それでは、ただいまの御説明につきまして、御質問等ございましたら、よろしくお願いいたします。
最初に、江澤委員、お願いいたします。
○江澤委員
ありがとうございます。
尾形分科会長をはじめ分科会におかれましては、中間取りまとめの作成に御尽力いただきましたこと、お礼申し上げます。
今回の中間取りまとめを拝見いたしますと、次回改定の方向性について踏み込んだ御意見も記載されておりますが、分科会のミッションは、答申書附帯意見等に関する事項について技術的な課題に関して専門的な調査及び検討を行うことでございます。

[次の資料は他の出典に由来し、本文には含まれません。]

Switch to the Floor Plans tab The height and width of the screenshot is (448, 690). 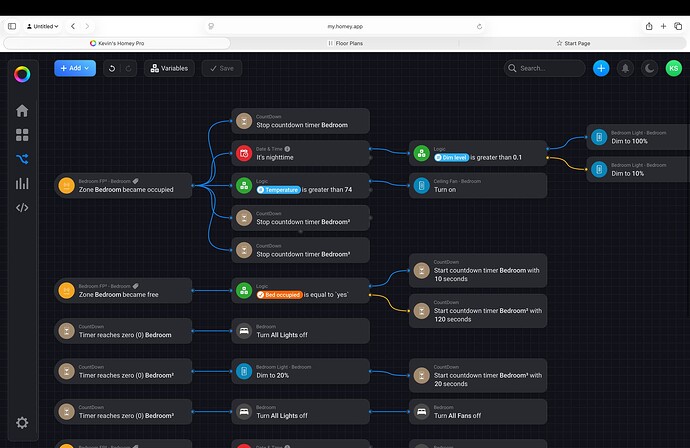(345, 43)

したがいまして、今回頂いた御意見はあくまでも技術的な課題に関する評価・分析として参考とさせていただくものであり、次回改定の方向性については今後総会で議論し、決定していくということにつきまして、御理解を賜りますようお願い申し上げます。
私からは以上でございます。
○小塩会長
ありがとうございました。
ほかはいかがでしょうか。よろしいですか。
それでは、松本委員、お願いいたします。
○松本委員
ありがとうございます。
尾形分科会長をはじめ分科会の皆様には丁寧に御検討いただきまして、ありがとうございました。技術的な課題については引き続き議論をお進めいただきたいと思いますけれども、本日御報告いただいた内容に関する率直な受け止めと、今後、深掘りをぜひお願いしたいことについて、3点コメントしたいと思っております。

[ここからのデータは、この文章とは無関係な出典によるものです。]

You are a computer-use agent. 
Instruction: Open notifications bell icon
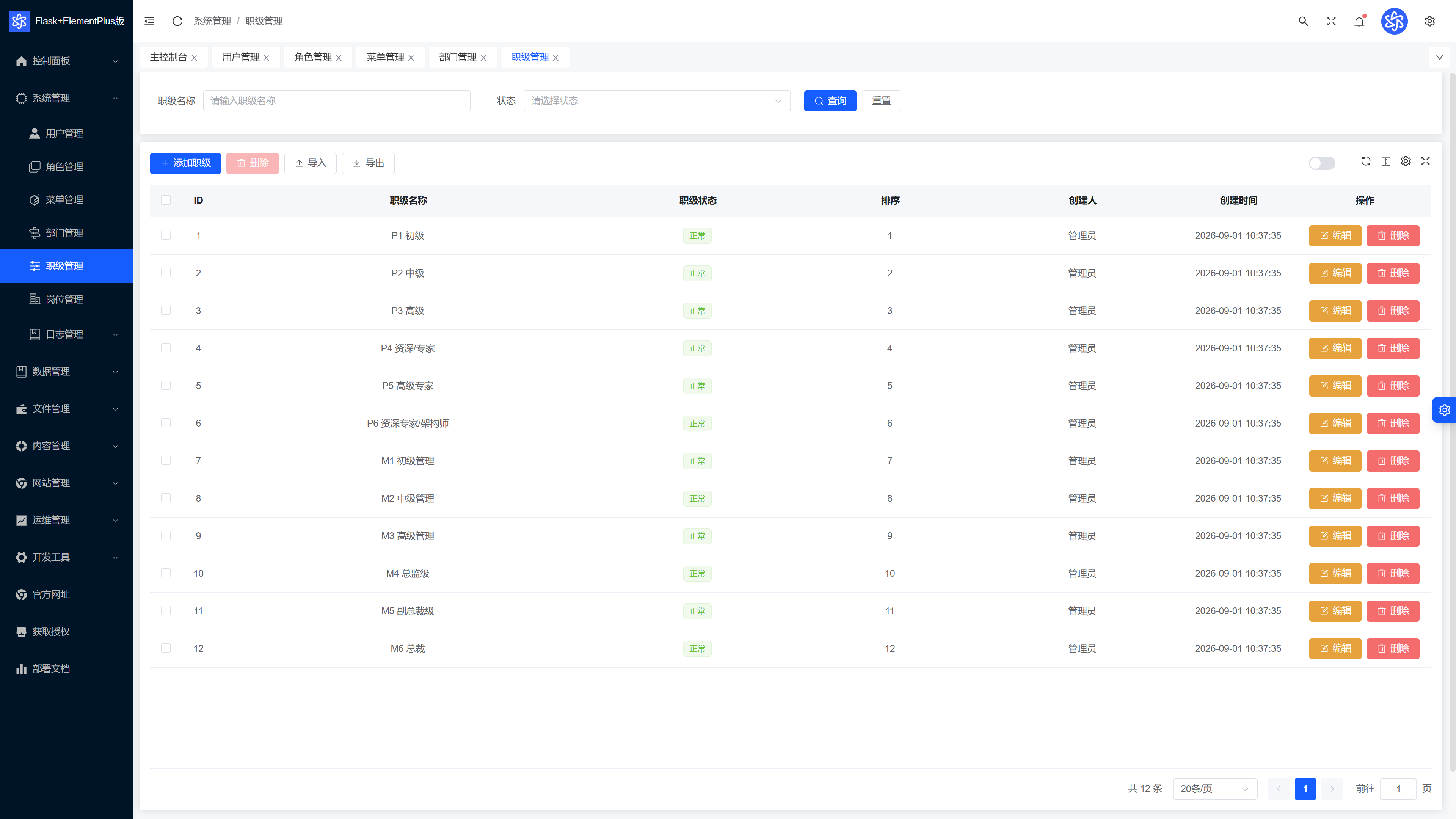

1点目は、医療機関機能に着目した地域医療の最適化について一定の方向性が見えてきたように感じております。特に高度な手術等の急性期機能を地域の拠点病院に集約していく流れは、医療全体の効率化だけでなく安全性や有効性の観点で患者にもメリットがあり、さらに医療機関にとっても経営基盤の安定化につながるものと考えております。今後、どのような治療を拠点病院に集約し、逆にどのような治療を身近な医療機関で対応していくのか、より詳細な検討を分科会にはお願いしたいと思います。

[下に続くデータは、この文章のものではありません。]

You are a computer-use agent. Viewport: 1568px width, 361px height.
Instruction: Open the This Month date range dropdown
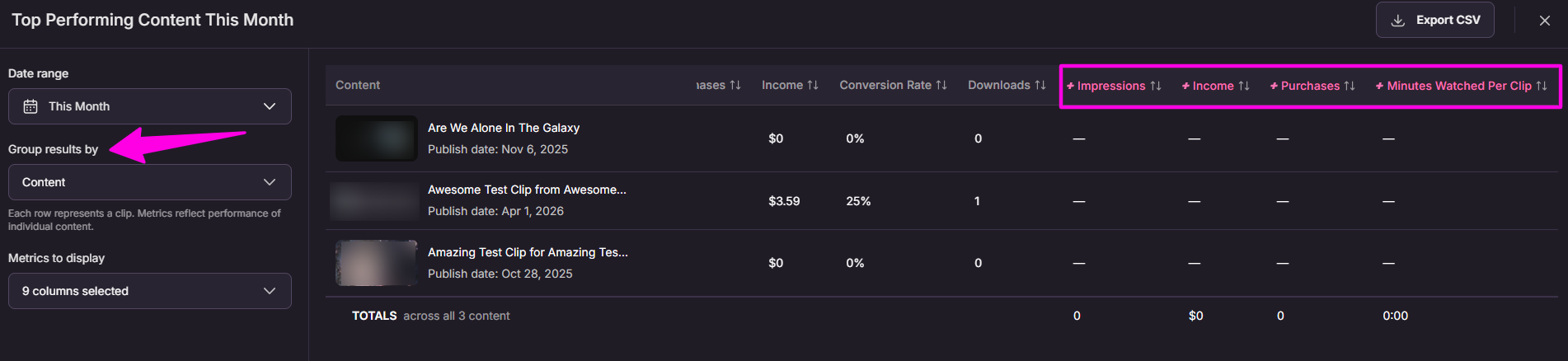[x=149, y=106]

2点目は、資料24ページにあります救急搬送の件でございます。分科会の1つ目の御意見に、受入れ側医療機関の評価がないという記載がございますけれども、一方で、その下には、地域包括ケア病棟で転院搬送を受け入れた場合に在宅患者支援病床初期加算の対象としたことには意義があるという記載がございます。こうした、いわゆる下り搬送の受入れに対する評価の在り方を検討することは否定いたしませんけれども、現行でも評価なされているということは事実としてぜひ認識していただきたいと思っております。その上で、今後の議論では、直接の救急搬送と下り搬送で患者の状態、医療資源の投入量にどのような違いがあるのか、実態を丁寧に見る必要があるということを指摘させていただきたいと思います。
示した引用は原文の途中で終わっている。